» **EXCERPT TO READ**:
▬▬▬
It will not and they should not. What we have here is a formula for speedy and authoritative justice, with the umpires' authority enhanced, not diminished, by technology. Naturally enough, former Test umpire Dickie Bird does not like it. He was never a fan of the third umpire and his limited role in the first place now he likes it even less. "The umpire as we knew him is finished" he says. Only in one respect. The umpire retains all his qualities, his good faith, his skill, his perception and his impartiality. Only his fallibility is going. Dickie Bird was a glorious showman on the field and was loved for it by the public, but the fundamental role of the umpire is low-key and unobtrusive, to serve the players - the real stars - with correct decisions as quickly and efficiently as possible. This experiment simply lends the umpire an extra pair of eyes with the 20/20 vision of hindsight. Why reject it?
▬▬▬
» **SUPPLIED INFORMATION**:
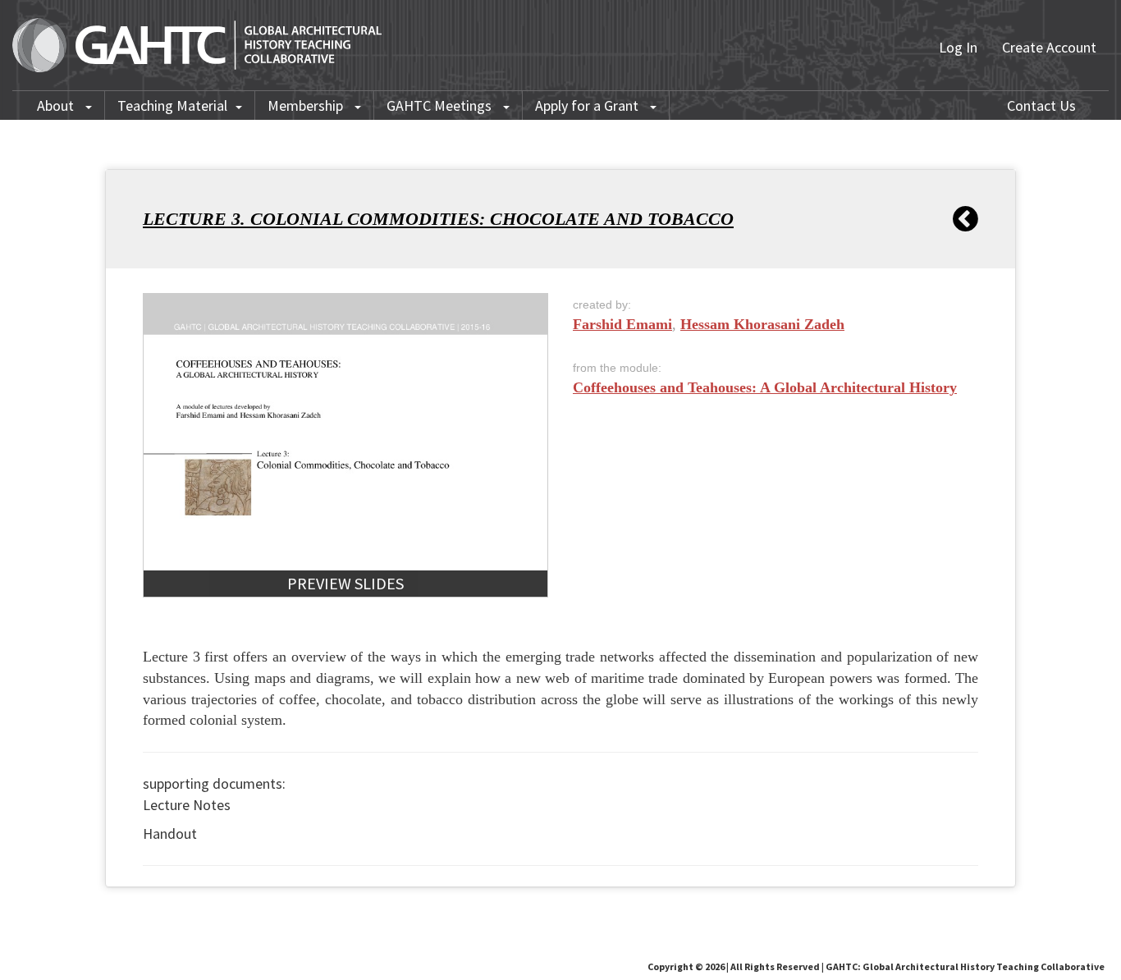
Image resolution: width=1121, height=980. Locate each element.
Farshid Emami (622, 324)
▬▬▬
» **TASKS AND EXERCISES**:
[1] According to the passage about cricket umpiring technology, which of the umpire's qualities is the only one that is going?
[2] Write the next few sentences of the passage about cricket umpiring technology, starting after its final question.
The lines have no connection to the passage about cricket umpiring technology.

» **FINAL ANSWERS**:
[1] His fallibility.

[2]
Only if the umpires lean too heavily on it and the replay machine goes into meltdown. Maybe in the past umpires have resorted a little too frequently to the replay as a kind of back-saving exercise (100% certainty is better than 99%) and just occasionally they decline the opportunity to consult the tape when perhaps they should. What we certainly do not want is this experiment boiling over with gratuitous demands. For instance, from batsmen that the third umpire should be called in to adjudge a catch which he suspects might be grounded or that bowlers should try to pressurise umpires into having the tape re-run for lbw every time the ball hits the batsman's pads.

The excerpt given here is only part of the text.